I found this interesting and the paper it discusses children's conception of intelligence.

The abstract to the article

Two studies explored the role of implicit theories of intelligence in adolescents' mathematics achievement. In Study 1 with 373 7th graders, the belief that intelligence is malleable (incremental theory) predicted an upward trajectory in grades over the two years of junior high school, while a belief that intelligence is fixed (entity theory) predicted a flat trajectory. A mediational model including learning goals, positive beliefs about effort, and causal attributions and strategies was tested. In Study 2, an intervention teaching an incremental theory to 7th graders (N=48) promoted positive change in classroom motivation, compared with a control group (N=43). Simultaneously, students in the control group displayed a continuing downward trajectory in grades, while this decline was reversed for students in the experimental group.

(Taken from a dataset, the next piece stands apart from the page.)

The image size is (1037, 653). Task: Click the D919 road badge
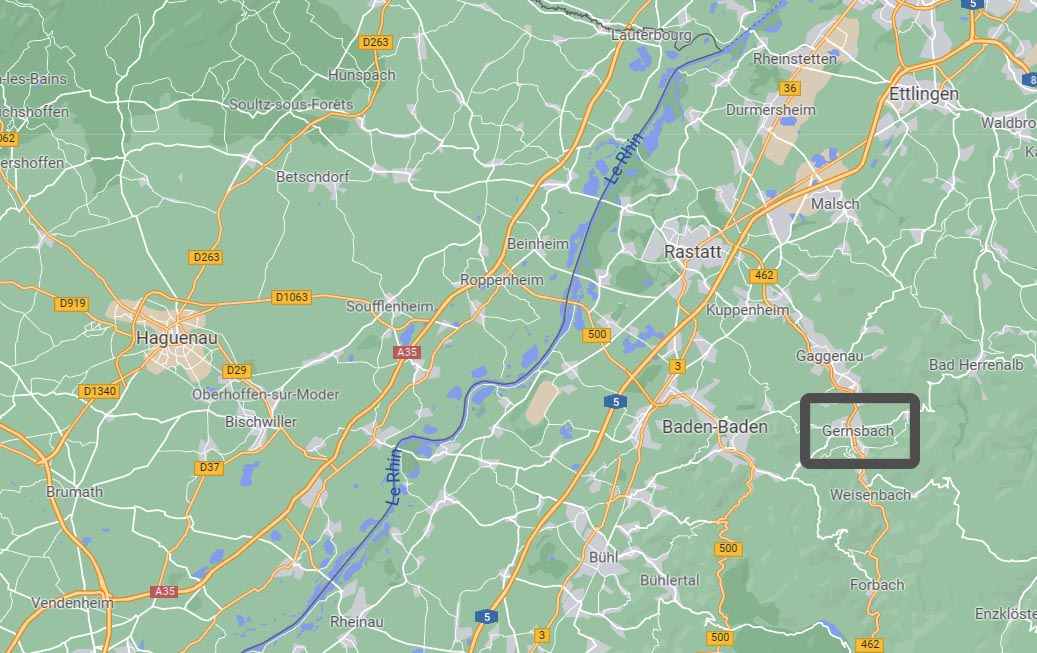click(72, 304)
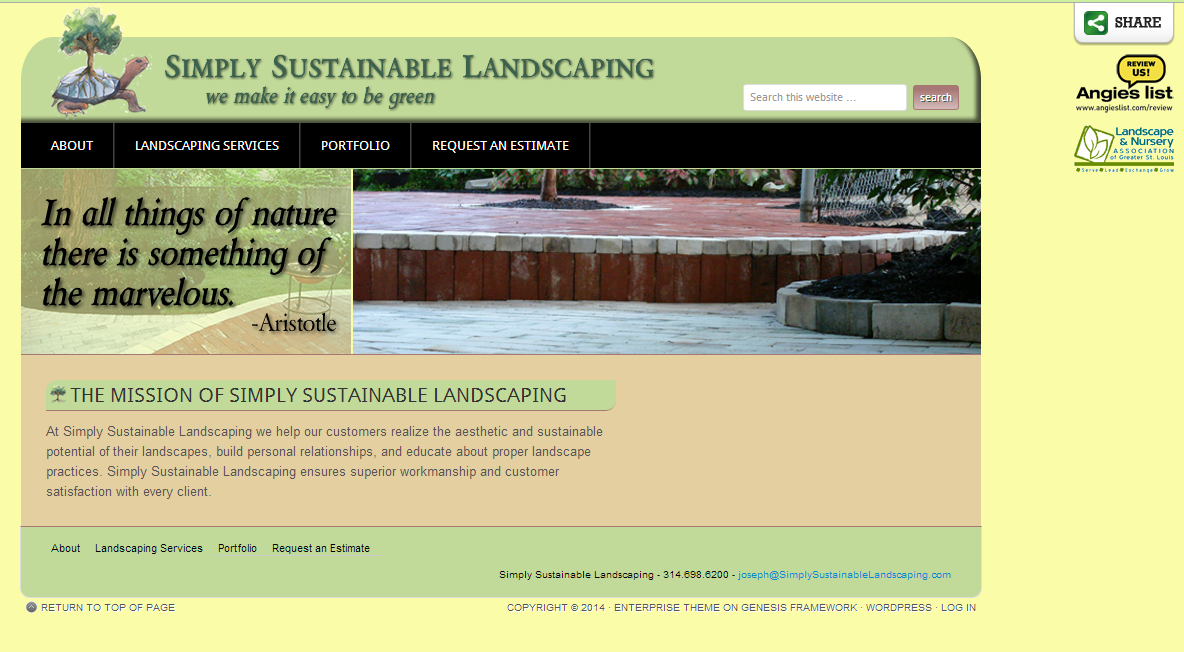Email joseph@SimplySustainableLandscaping.com link
Screen dimensions: 1184x652
click(x=844, y=575)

People on lesswrong commonly talk as if intelligence is a thing we can put a number too, which implies a fixed trait. Yet that is counter productive in children. Is this another example of a useful lie? I feel that this issue is at the core of some of the arguments I have had over the years.

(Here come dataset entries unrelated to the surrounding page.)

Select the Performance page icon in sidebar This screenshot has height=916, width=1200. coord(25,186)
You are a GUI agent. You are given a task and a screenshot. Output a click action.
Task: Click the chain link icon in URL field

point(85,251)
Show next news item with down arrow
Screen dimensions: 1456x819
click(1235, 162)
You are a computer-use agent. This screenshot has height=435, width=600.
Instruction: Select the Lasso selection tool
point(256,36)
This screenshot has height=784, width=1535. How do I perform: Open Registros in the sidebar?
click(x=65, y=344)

Comment author: Nick_Tarleton 02 January 2010 08:34:52PM 3 points [-]

People on lesswrong commonly talk as if intelligence is a thing we can put a number too, which implies a fixed trait.

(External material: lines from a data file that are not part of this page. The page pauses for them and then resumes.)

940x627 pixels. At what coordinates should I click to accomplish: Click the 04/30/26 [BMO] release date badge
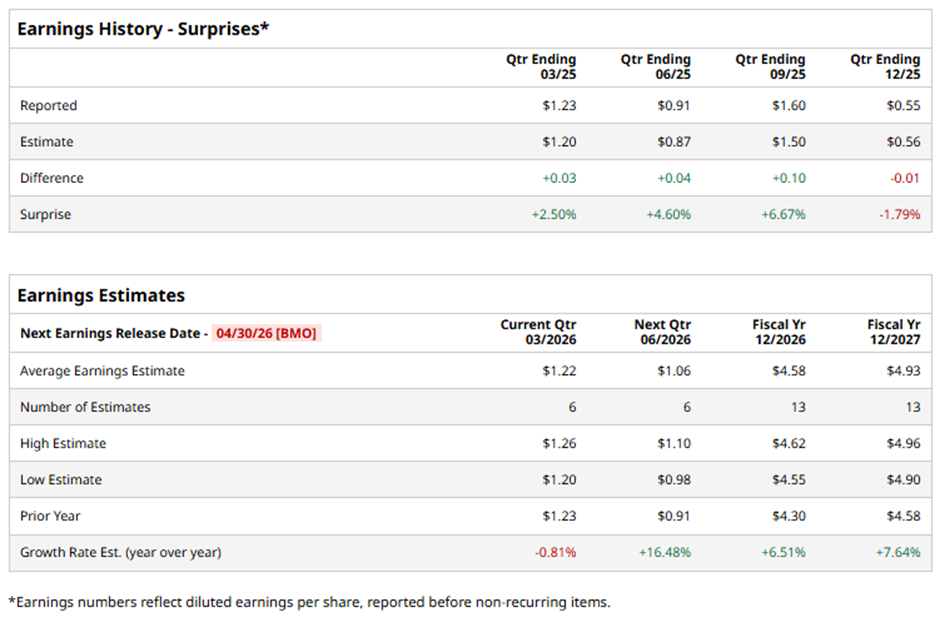(266, 333)
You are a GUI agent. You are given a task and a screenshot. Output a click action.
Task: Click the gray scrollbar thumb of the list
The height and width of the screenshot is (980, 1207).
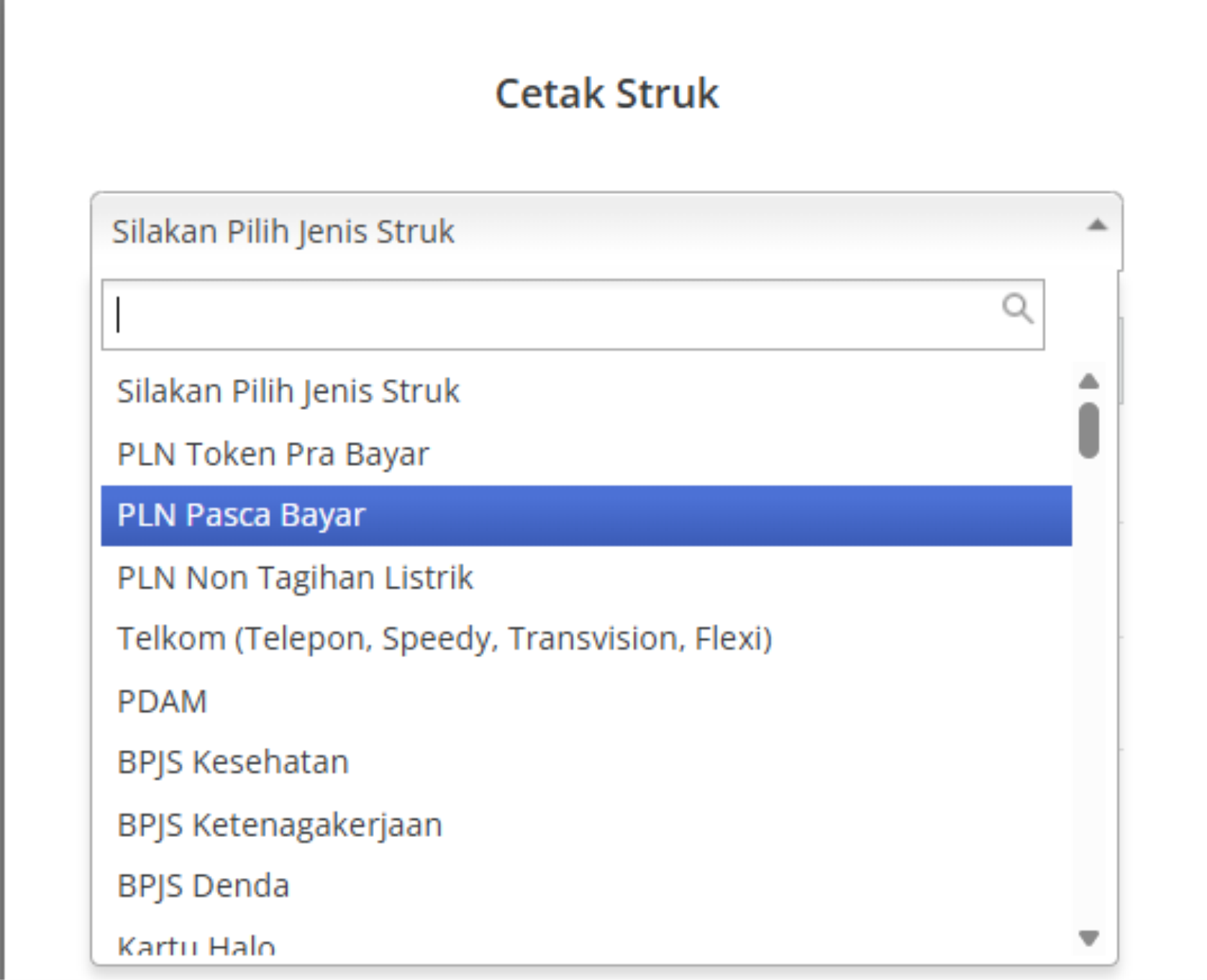click(x=1089, y=430)

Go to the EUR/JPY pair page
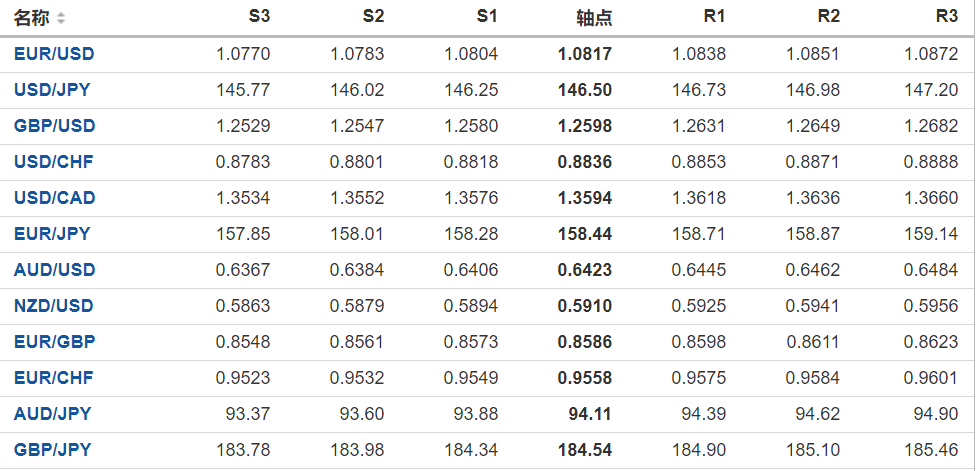(x=52, y=234)
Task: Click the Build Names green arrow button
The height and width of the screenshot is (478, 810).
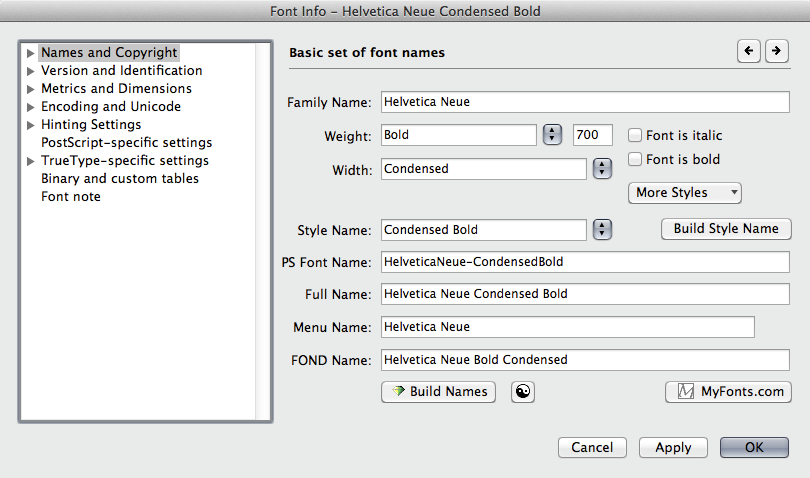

No, it doesn't. What about weight?

Comment author: whpearson 02 January 2010 09:22:58PM *  4 points [-]

Fair point. Would you agree with, "People on lesswrong commonly talk as if intelligence is a thing we can put a number to (without temporal qualification), which implies a fixed trait."?

We often say our weight is currently X or Y. But people rarely say their IQ is currently Z, at least in my experience.

Comment author: Nick_Tarleton 03 January 2010 04:00:40AM 0 points [-]

Would you agree with, "People on lesswrong commonly talk as if intelligence is a thing we can put a number to (without temporal qualification), which implies a fixed trait."?

Yes.

Comment author: Zack_M_Davis 02 January 2010 01:23:55AM 3 points [-]

Is this another example of a useful lie?

If it works, it can't be a lie. In any case, surely a sophisticated understanding does not say that intelligence is malleable or not-malleable. Rather, we say it's malleable to this-and-such an extent in such-and-these aspects by these-and-such methods.

Comment author: Kaj_Sotala 02 January 2010 01:23:13PM 2 points [-]

If it works, it can't be a lie.

"Intelligence is malleable" can be a lie and still work. Kids who believe their general intelligence to be malleable might end up exercising domain-specific skills and a general perseverance so that they don't get too easily discouraged. That leaves their general intelligence unchanged, but nonetheless improves school performance.

Comment author: whpearson 02 January 2010 11:20:55AM 0 points [-]

I was thinking of the more mathematical definitions of intelligence that just give a scalar average performance over lots of different worlds. They can still be consistant as they track the history and agents might do better in worlds they believe that their intelligence changes. As they might do better in worlds where they are given calculators.

If simple things like the ownership of calculators can change your intelligence, is it right to think of it as something stable you can apply fission like exponential growth on.